No, I don’t think you’re crazy, but three days is still only three days. Even if he’s really over the moon for you he might have other shit going on. Or lost his phone. Or had an ex come back into his life. Or he died. Or maybe he’s mad you didn’t throw yourself on his dick after such a sappy, cliche date. In general: Guys rarely apply the “wait three days to call” rule you see on TV and in movies, and this is the reason. You try it maybe once before you realize that it’s juuuuust long enough for girls to go from intrigued to annoyed. Plus, it’s bad form to pull it after a first date. Always save that shit for later on when she’s had a chance to invest in you emotionally.
Dear Head Pro,
So I have been hooking up with this guy for five months. Five long months consisting of mostly drunk sex.

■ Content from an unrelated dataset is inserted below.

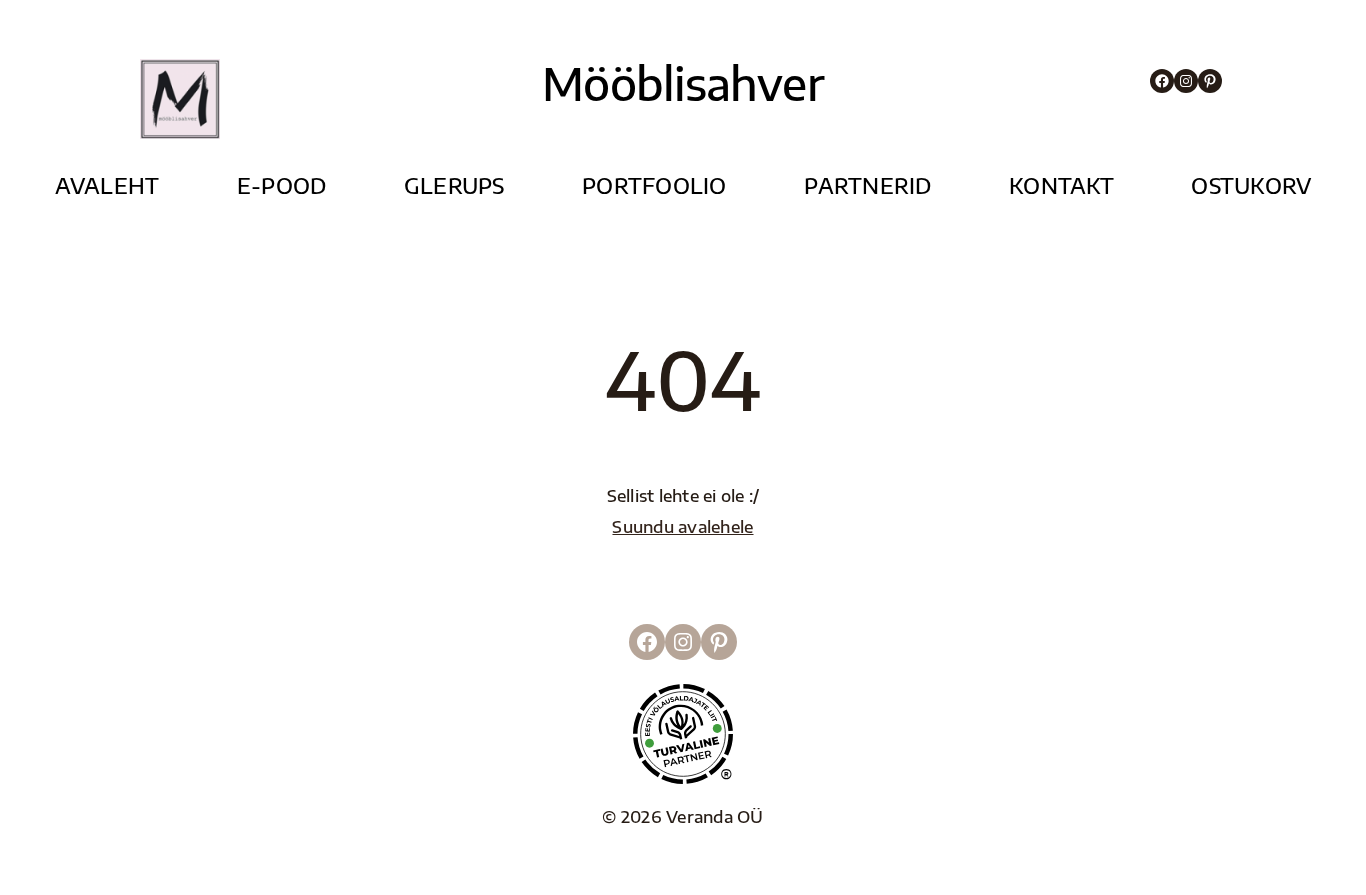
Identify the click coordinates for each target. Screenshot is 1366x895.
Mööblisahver (682, 83)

With all those drunk hookups, however, there have also been some drunk conversations about having sex with just each other. The key word there being that they were drunk conversations, so I am assuming they might not have much truth. I guess my question is that after 5 months of consistently hooking up with one person, but nothing serious coming out of it yet, can it turn into being more than sex? And from a guy's perspective, what is a good way to bring up getting out of this just sex relationship?
Bootycall No More Betch
Wow. Just be like “hey, this is obviously a lot of fun, but I’m getting to the point where I’m looking to be in a real relationship and I don’t know if you’re up for that.” Then he’ll either say “totally, me too” or “nope, I’m not” and then you can act accordingly and get on with your lives.